O mais surpreendente é que você pode pedir uma análise aprofundada de um tópico e receber uma explicação interativa e narrada em tela grande — e depois continuar explorando o assunto com perguntas adicionais. O aplicativo também pode vasculhar o Google Fotos por "pessoas ou momentos" e aplicar estilos artísticos a fotos e vídeos para criar memórias em formato de apresentação de slides.
E sim, o recurso mais prático pode ser o que parece mais bobo: diga à TV "tela muito escura" ou "não consigo ouvir os diálogos", e ela ajustará as configurações corretamente sem que você precise navegar pelos menus. Ele estará disponível primeiro em algumas TVs TCL e requer o sistema operacional Android TV 14 ou superior, além de uma conexão com a internet.
🗽 Nova York promulga a Lei RAISE, que regulamenta modelos de IA de ponta ↗
Nova York acaba de entrar para o clube das "regras do modelo de fronteira" - sendo o segundo estado americano, depois da Califórnia, a aprovar regras abrangentes voltadas para grandes e poderosas empresas de desenvolvimento de IA.
A Lei RAISE prioriza a transparência e a notificação de incidentes: grandes desenvolvedores de IA devem publicar informações sobre seus protocolos de segurança e notificar o estado em até 72 horas após determinados incidentes de segurança. Há também um novo órgão de supervisão dentro do Departamento de Serviços Financeiros, que parece ser um ambiente promissor para a governança da IA.
Existem mecanismos de fiscalização: o procurador-geral pode instaurar ações civis por relatórios omitidos ou declarações falsas, com penalidades que aumentam progressivamente em caso de reincidência. Não há direito de ação privada, portanto, não se trata de uma situação em que pessoas aleatórias podem entrar com processos judiciais.

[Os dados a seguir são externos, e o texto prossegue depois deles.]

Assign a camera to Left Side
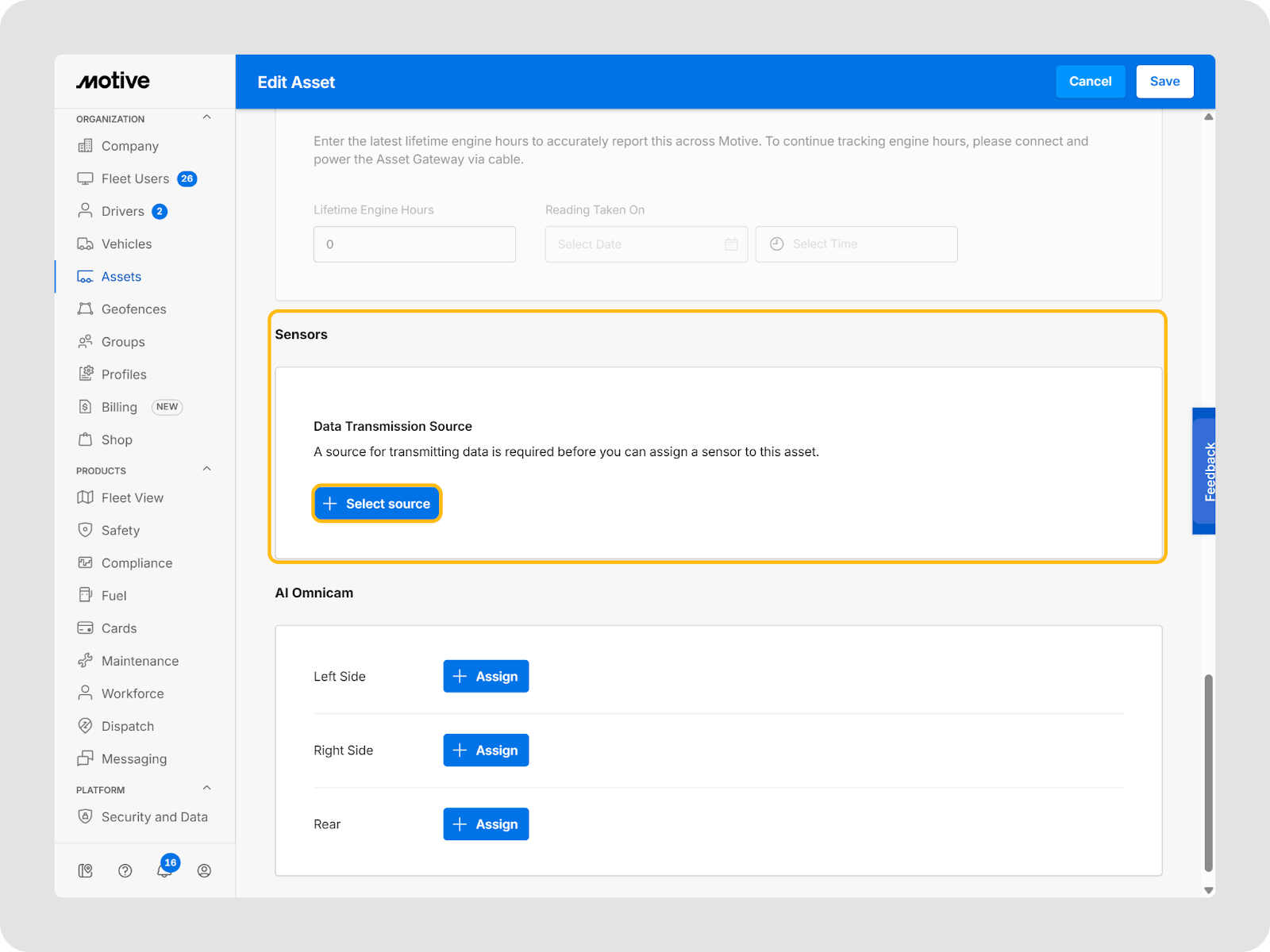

🎙️ O próximo dispositivo de IA da OpenAI poderá ser controlado por voz ↗
Os planos da OpenAI para dispositivos eletrônicos soam mais como um "assistente ambiental" do que "mais um retângulo para você ficar olhando". Segundo informações, trata-se de um aparelho com câmeras, microfones e alto-falantes que pode observar o que acontece ao seu redor e responder a perguntas — e não tem tela, o que o torna algo entre elegante e levemente assustador.

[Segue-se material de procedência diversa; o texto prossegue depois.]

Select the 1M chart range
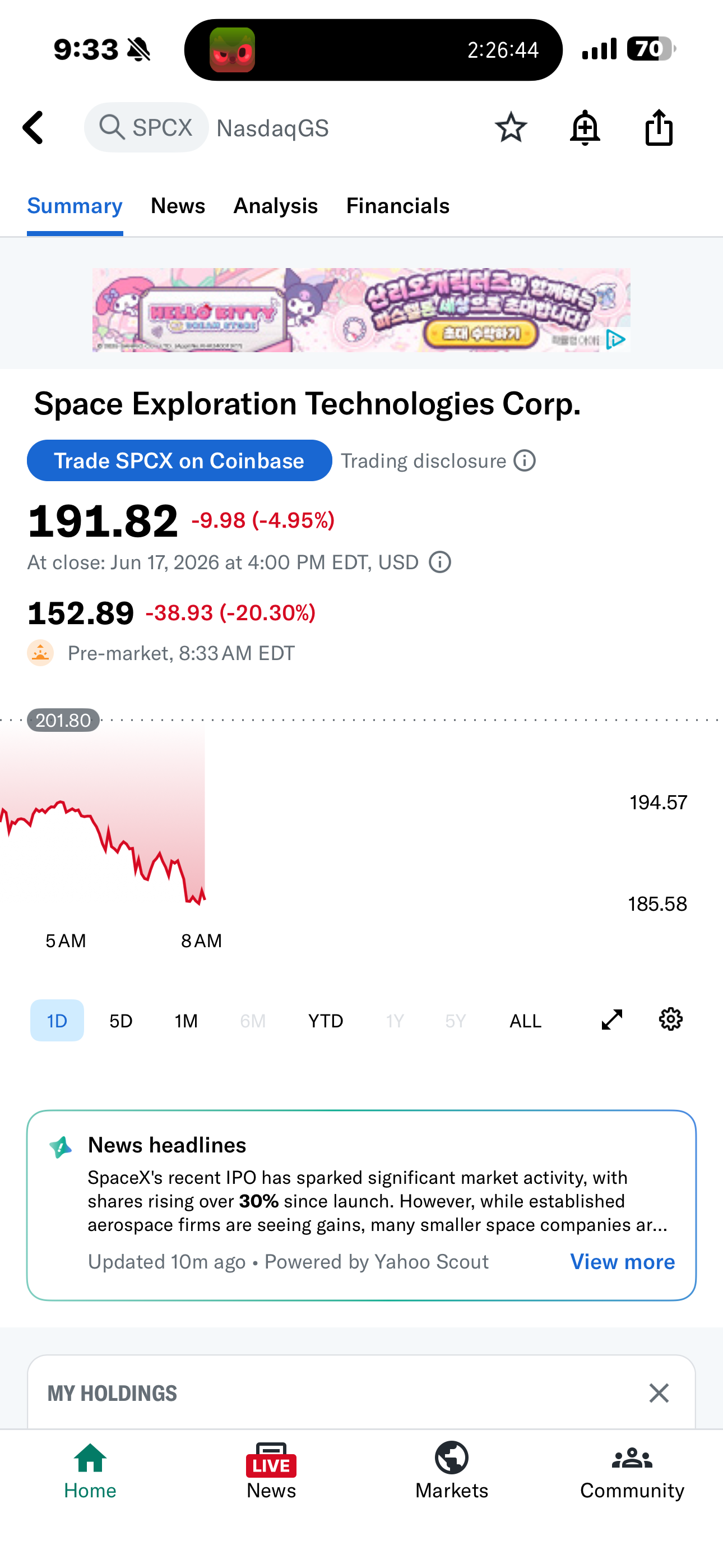point(186,1021)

Por não possuir tela, a camada de controle é feita principalmente por voz. Segundo a reportagem, a OpenAI está focando em um modelo de voz que pareça mais natural e que consiga falar e entender ao mesmo tempo — o que parece óbvio até você se lembrar de quantas vezes os sistemas de voz falham em tarefas básicas de alternância de turnos.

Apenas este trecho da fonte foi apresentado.